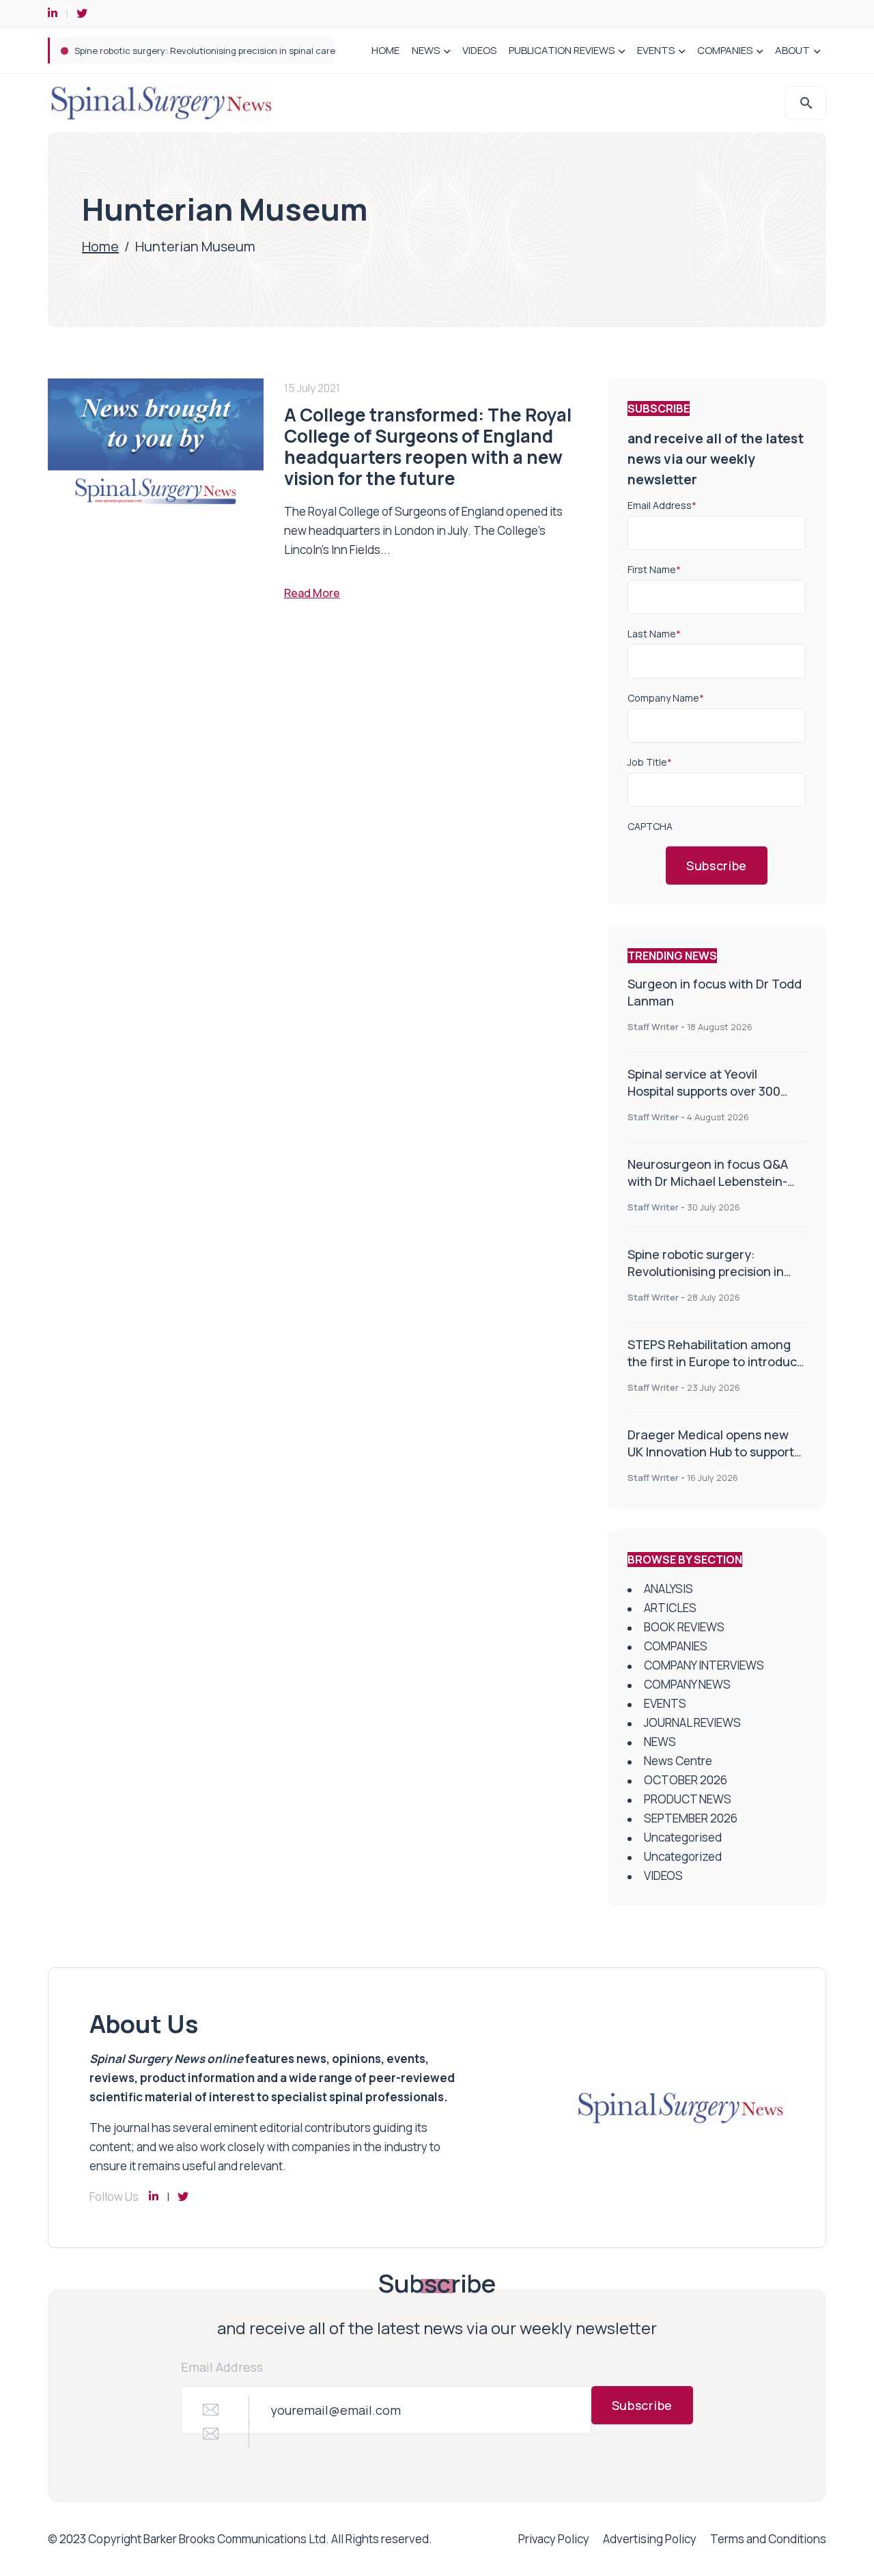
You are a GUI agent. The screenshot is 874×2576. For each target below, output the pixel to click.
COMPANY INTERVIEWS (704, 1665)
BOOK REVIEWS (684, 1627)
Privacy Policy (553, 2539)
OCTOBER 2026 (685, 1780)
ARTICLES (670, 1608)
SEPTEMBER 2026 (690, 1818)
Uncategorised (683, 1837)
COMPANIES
*-*-*
- [Exercise prompt]: From the first line to the last, reproduce the records above exactly and skip the pictures.

- [Answer to this problem]:
You are a GUI agent. The screenshot is 874×2576. For each target below, output the pixel to click.
COMPANY INTERVIEWS (704, 1665)
BOOK REVIEWS (684, 1627)
Privacy Policy (553, 2539)
OCTOBER 2026 (685, 1780)
ARTICLES (670, 1608)
SEPTEMBER 2026 (690, 1818)
Uncategorised (683, 1837)
COMPANIES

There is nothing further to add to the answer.